Os especialistas não conhecem a causa exata dos sarcomas de tecidos moles. Algumas mutações genéticas causam sarcomas de tecidos moles. Exposição à radiação ionizante (como na radioterapia anterior para câncer), certos produtos químicos e síndromes hereditárias raras (como a síndrome de Li-Fraumeni e a neurofibromatose) aumentam o risco de uma pessoa. Alguns casos de sarcoma de tecido mole podem ser herdados de uma geração para outra, tornando o aconselhamento genético apropriado para algumas pessoas.
Cerca da metade dos sarcomas de tecidos moles se inicia em um braço ou perna.

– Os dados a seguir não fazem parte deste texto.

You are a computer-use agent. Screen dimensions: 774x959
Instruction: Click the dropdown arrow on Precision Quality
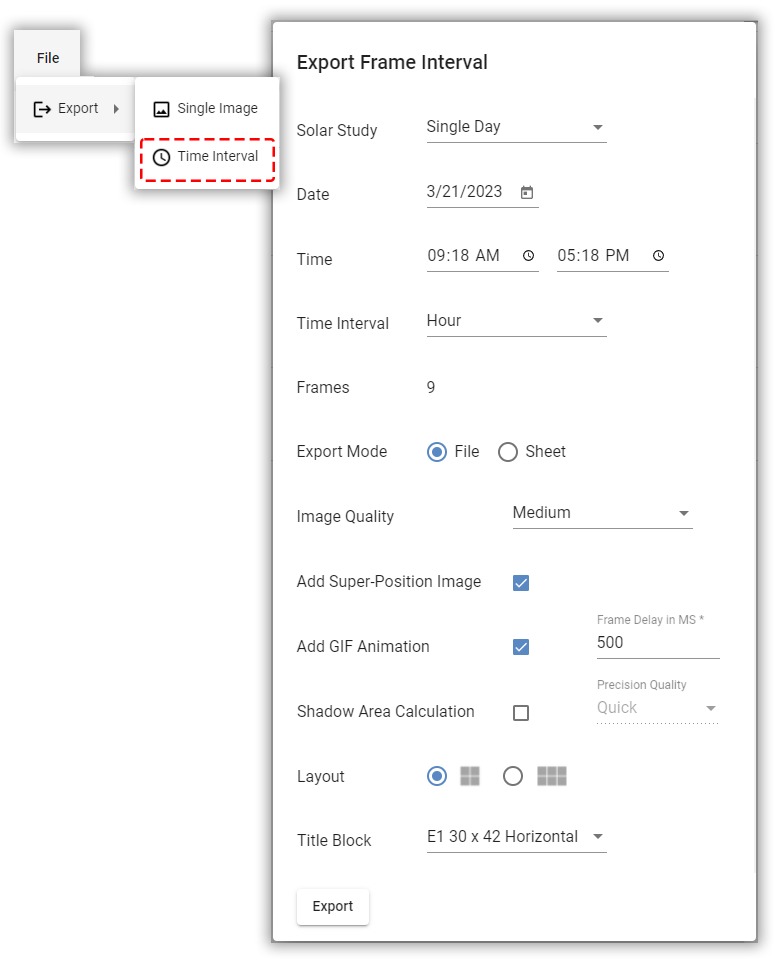(x=713, y=708)
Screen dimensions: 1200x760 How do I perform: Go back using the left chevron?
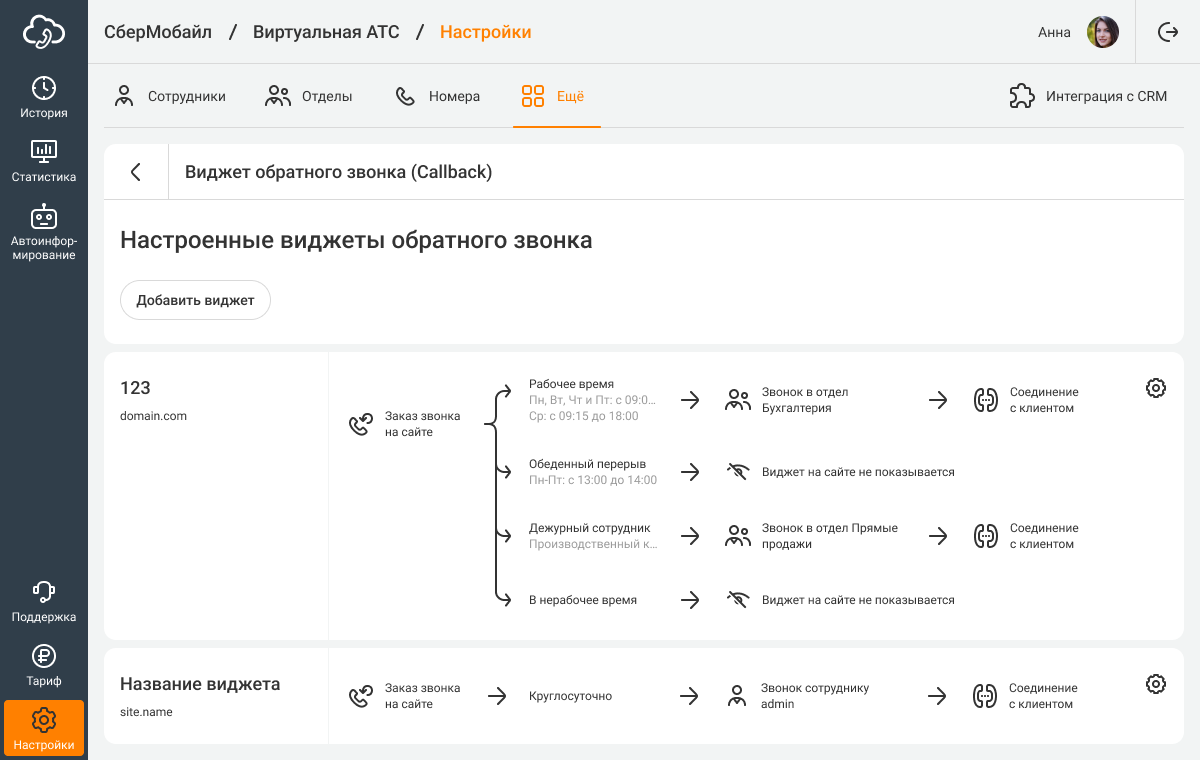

A maioria das pessoas percebe um nódulo quando ele cresceu ao longo de semanas a meses. O nódulo pode ou não ser doloroso. Cerca de 4 em 10 sarcomas começam no abdômen.
O tratamento depende do tipo, localização e estágio do sarcoma. O tempo médio desde que um paciente nota um nódulo até fazer o diagnóstico real de sarcoma é de cerca de seis meses, em parte porque os sarcomas são raros e o exame físico por si só não pode determinar se um nódulo é benigno ou maligno. Para a maioria dos sarcomas de tecidos moles localizados, a cirurgia para remover o tumor com margens limpas é o tratamento principal. A radioterapia e a quimioterapia podem acompanhar a cirurgia dependendo do subtipo e do estágio do sarcoma.